I am trying to understand the following claim (I came across it while reading a paper):
Consider the map (Standard/Arnold map)
$T_{k}:(x,y)\mapsto(x+y+kf(x), y+kf(x))$, with $x\in\mathbb{R}/2\pi\mathbb{Z}$, $y\in\mathbb{R}$, $f$ is a periodic, real analytic function. $k\in\mathbb{R}^{\geq0}$ is a parameter.
We now consider a curve $(x(\theta,k),y(\theta,k))$ such that
$T_{k}(x(\theta,k),y(\theta,k))=(x(\theta+\omega,k),y(\theta+\omega,k))$
with $\omega\in(0,2\pi)$ fixed.
Assume we have a real analytic, $2\pi$-periodic (in $\theta$) function $u(\theta,k)$ such that
$y(\theta,k)=u(\theta,k)+\omega-u(\theta-\omega,k)$
Then the claim is that one can obtain the finite difference equation for $u$:
$D^{2}u-kf(\theta+u)=0$
where $D$ denotes the operator $Du(\theta)=u(\theta+\omega/2)-u(\theta-\omega/2)$.

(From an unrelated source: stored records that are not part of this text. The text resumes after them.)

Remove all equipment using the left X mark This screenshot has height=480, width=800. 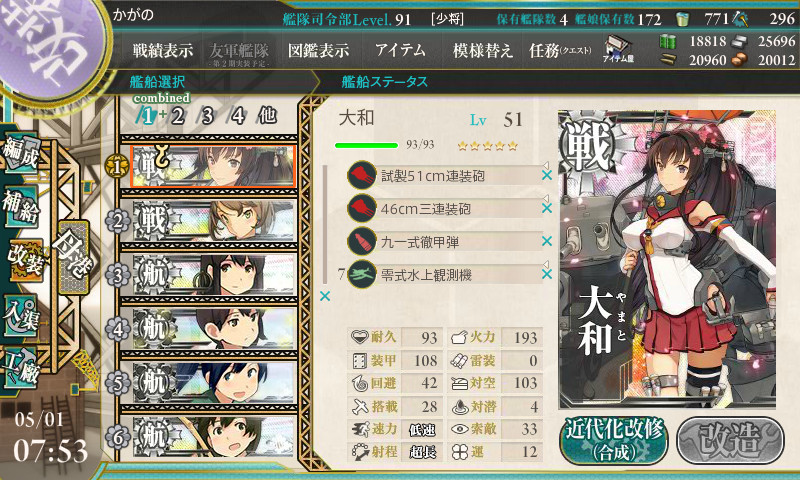coord(324,296)
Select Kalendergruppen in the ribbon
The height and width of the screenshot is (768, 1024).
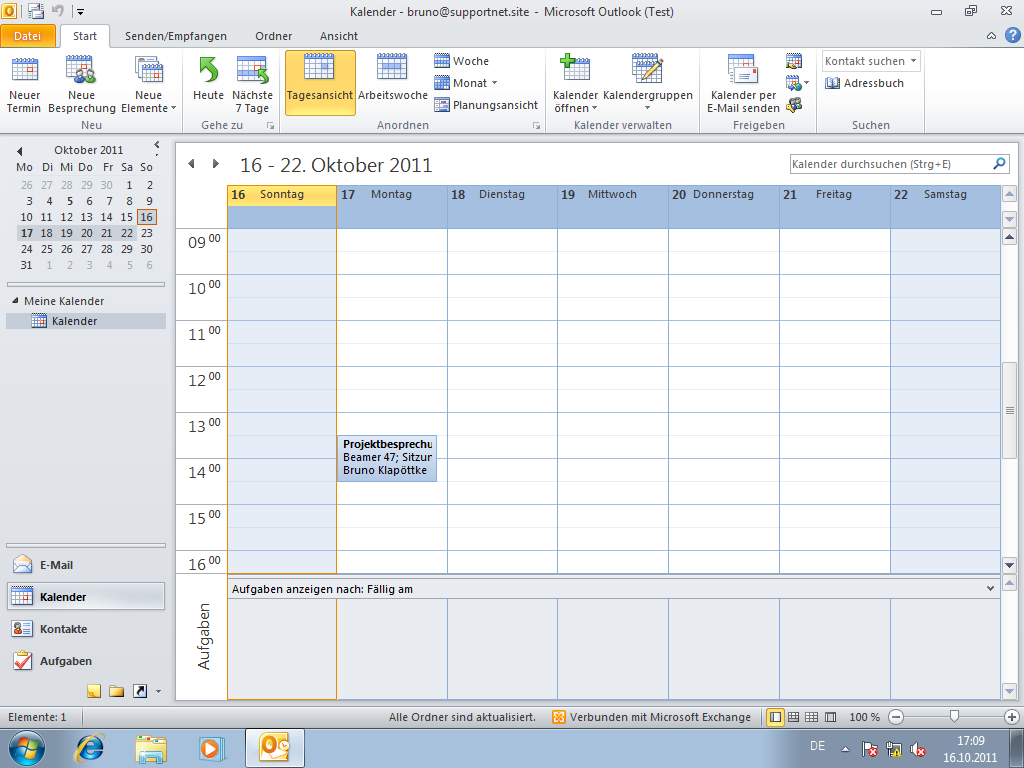click(647, 84)

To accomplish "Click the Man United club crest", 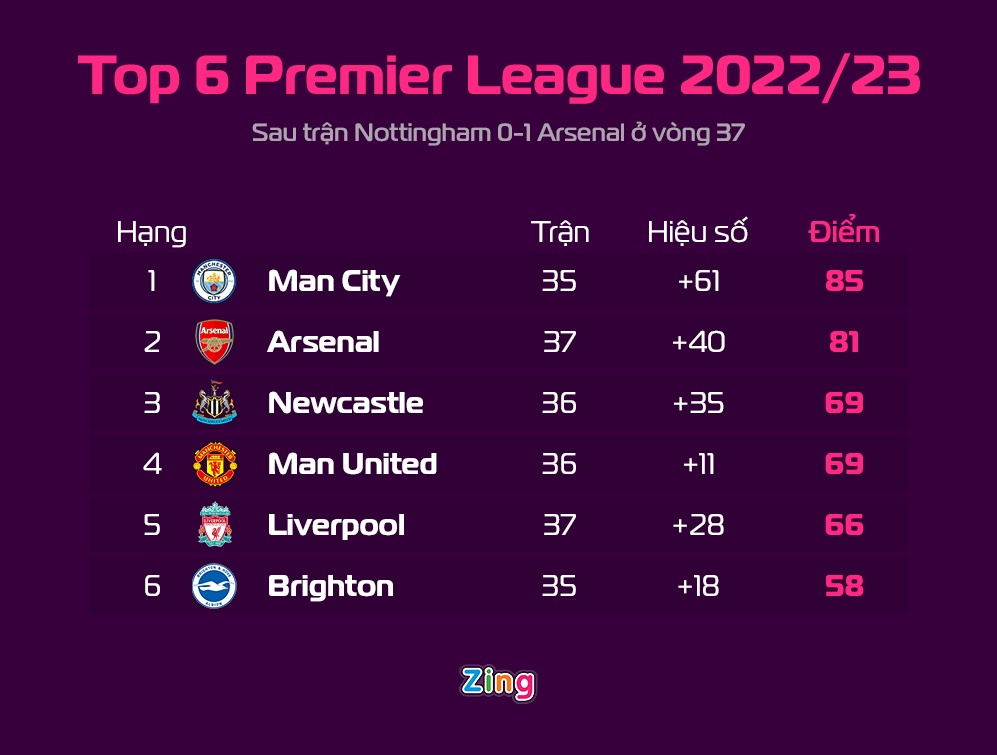I will coord(214,464).

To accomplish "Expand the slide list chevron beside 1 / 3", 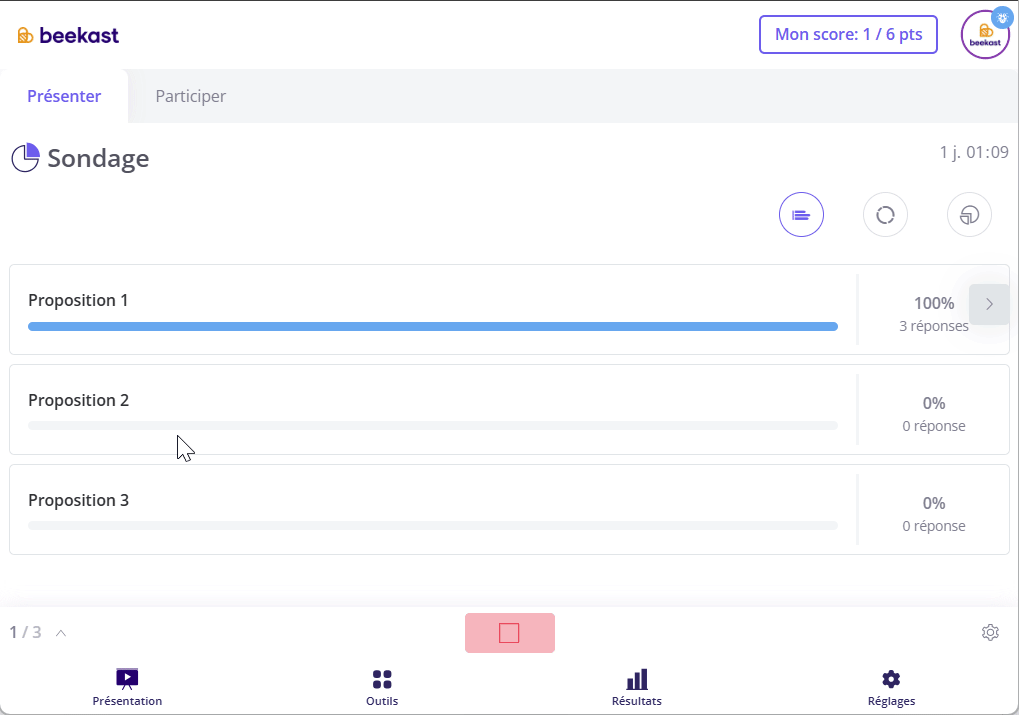I will point(61,632).
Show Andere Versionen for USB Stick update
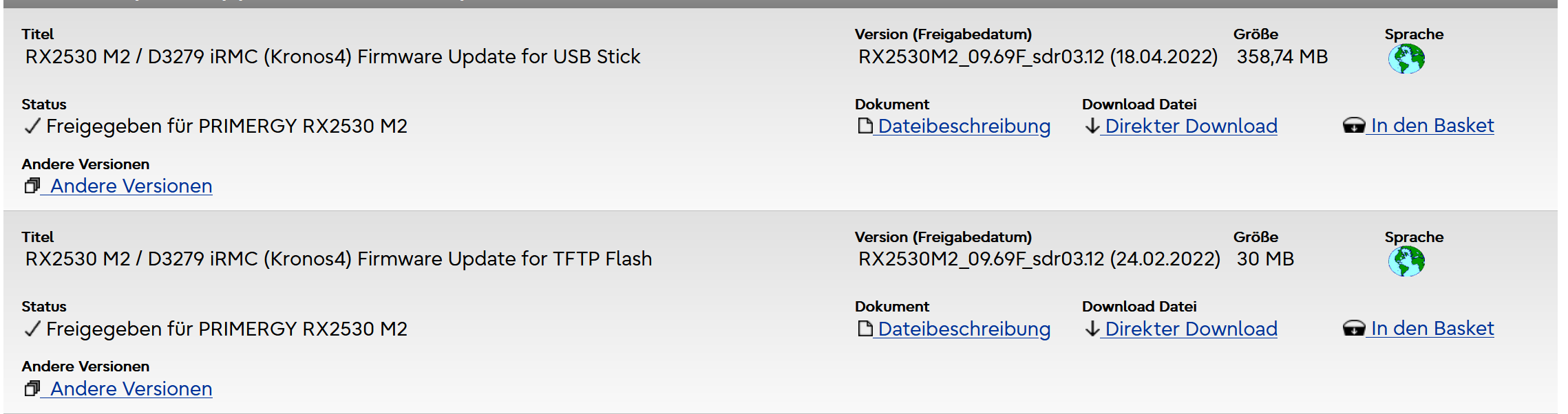1568x414 pixels. pyautogui.click(x=131, y=186)
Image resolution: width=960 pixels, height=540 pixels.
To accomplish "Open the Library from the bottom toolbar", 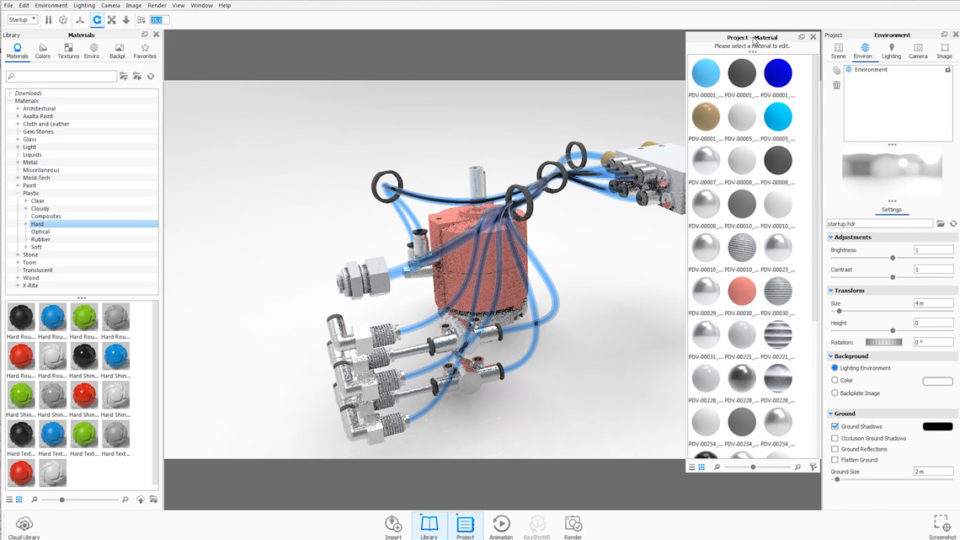I will [428, 525].
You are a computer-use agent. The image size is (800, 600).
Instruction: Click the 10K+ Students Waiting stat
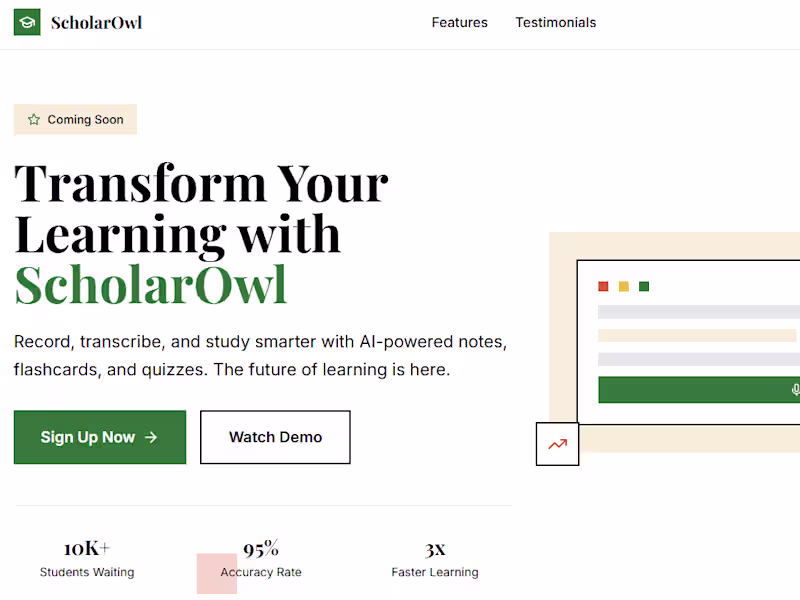[x=87, y=559]
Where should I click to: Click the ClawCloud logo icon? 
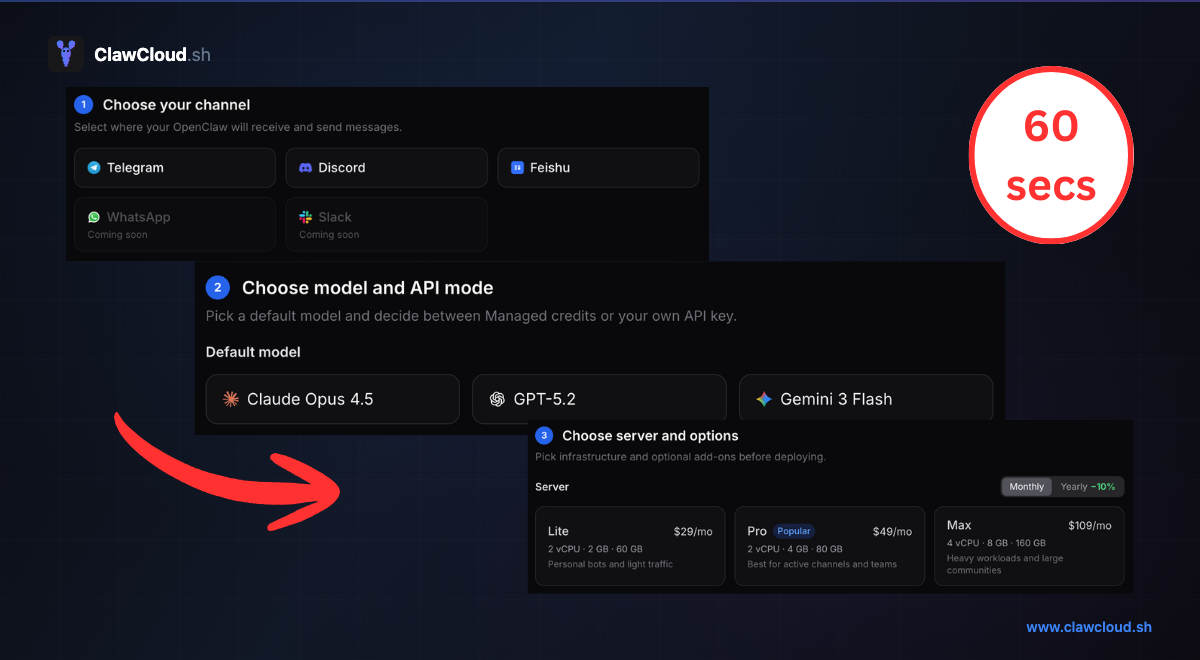[x=66, y=54]
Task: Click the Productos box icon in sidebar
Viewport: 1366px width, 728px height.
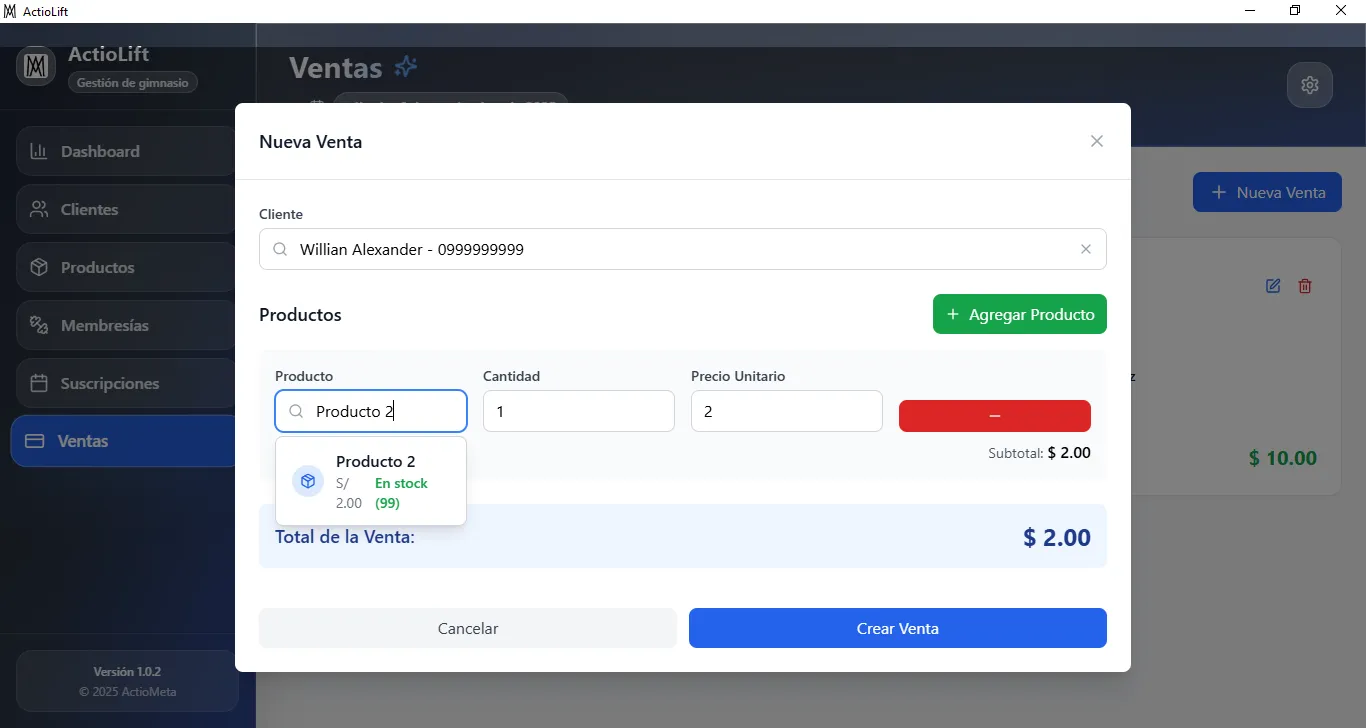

I saw the Wikipedia article on finite differences but there only the way is discussed, how to solve a given ODE using finite differences method. Cannot construct anything "backwards" for my case.
Thank you in advance!
In the following discussion, we drop the parameter $k$ when this does not lead to confusion.
In the paper, the authors want to find a KAM curve with rotation number $\omega$ which is defined by the parametric equations $$x=x(\theta)+u(\theta),\ 1+u_{\theta}\neq 0;\ y=y(\theta).$$ Note that $Du(\theta)=u(\theta+\omega/2)-u(\theta-\omega/2)$ so we have that $$D^2u(\theta)=u(\theta+\omega)-2u(\theta)+u(\theta-\omega).$$ Note that from $y(\theta)=u(\theta)+\omega-u(\theta-\omega)$ we have $$y(\theta+\omega)-y(\theta)=u(\theta+\omega)-2u(\theta)+u(\theta-\omega)=D^2u(\theta).$$ Now from the definition of $T_k$ we see that $y(\theta+\omega)=y(\theta)+kf(x)$ and so we have $$D^2u(\theta)=kf(x)=kf(u+\theta).$$